## Data excerpts
+===+

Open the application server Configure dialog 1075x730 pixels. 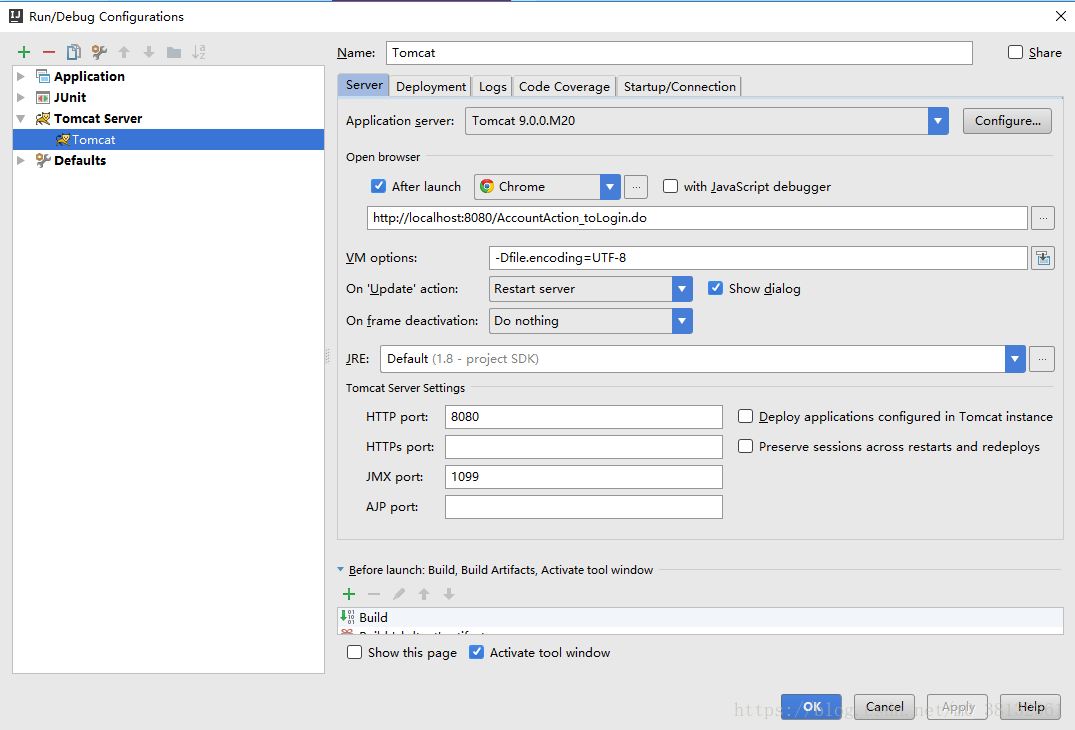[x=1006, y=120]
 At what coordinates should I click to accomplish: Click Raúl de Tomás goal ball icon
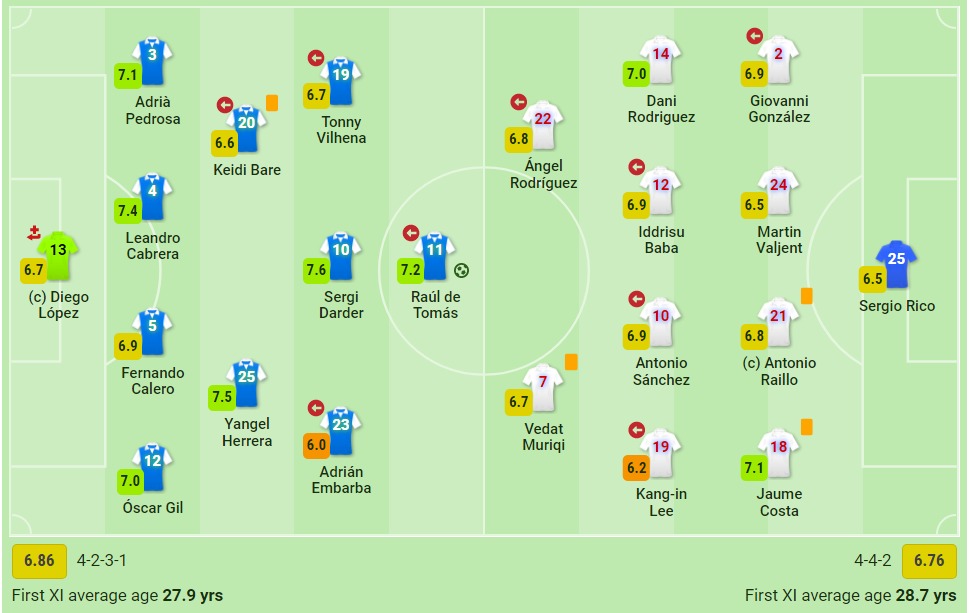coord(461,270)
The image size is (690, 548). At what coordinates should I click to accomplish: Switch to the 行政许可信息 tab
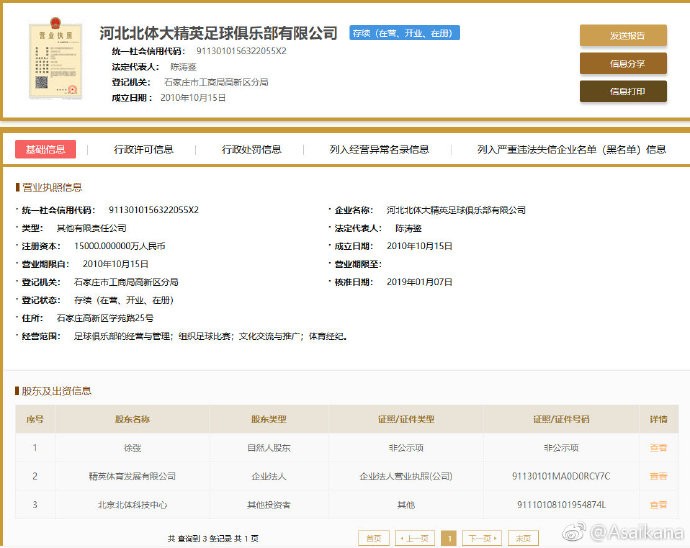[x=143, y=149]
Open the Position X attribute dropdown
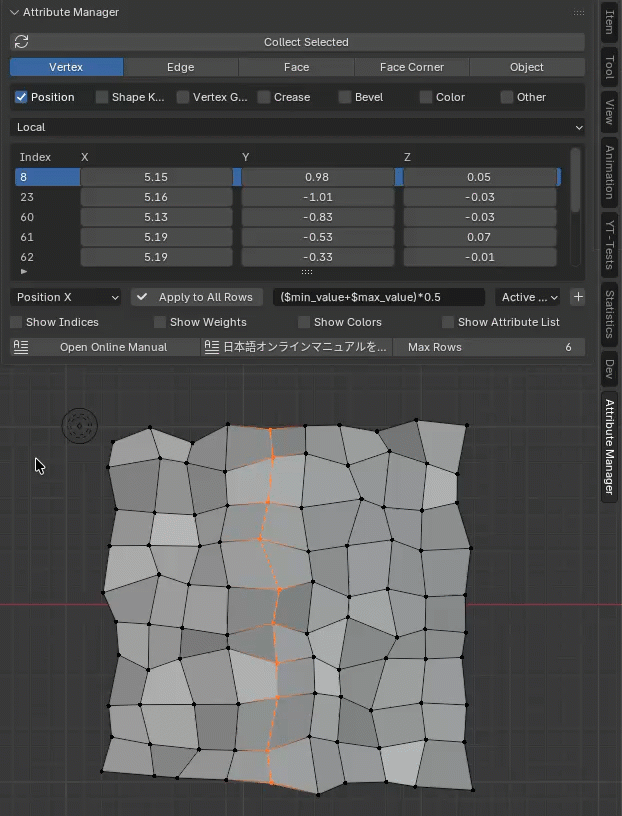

+===+

## Exercise description
Each line from the one that contains "At what coordinates should I click to accomplish: Click" to the end of the listing must be quoted exactly; no other line and no picture belongs in the copy.

## Task output
 At what coordinates should I click to accomplish: Click Raúl de Tomás goal ball icon
coord(461,270)
The image size is (690, 548). At what coordinates should I click to accomplish: Switch to the 行政许可信息 tab
[x=143, y=149]
Open the Position X attribute dropdown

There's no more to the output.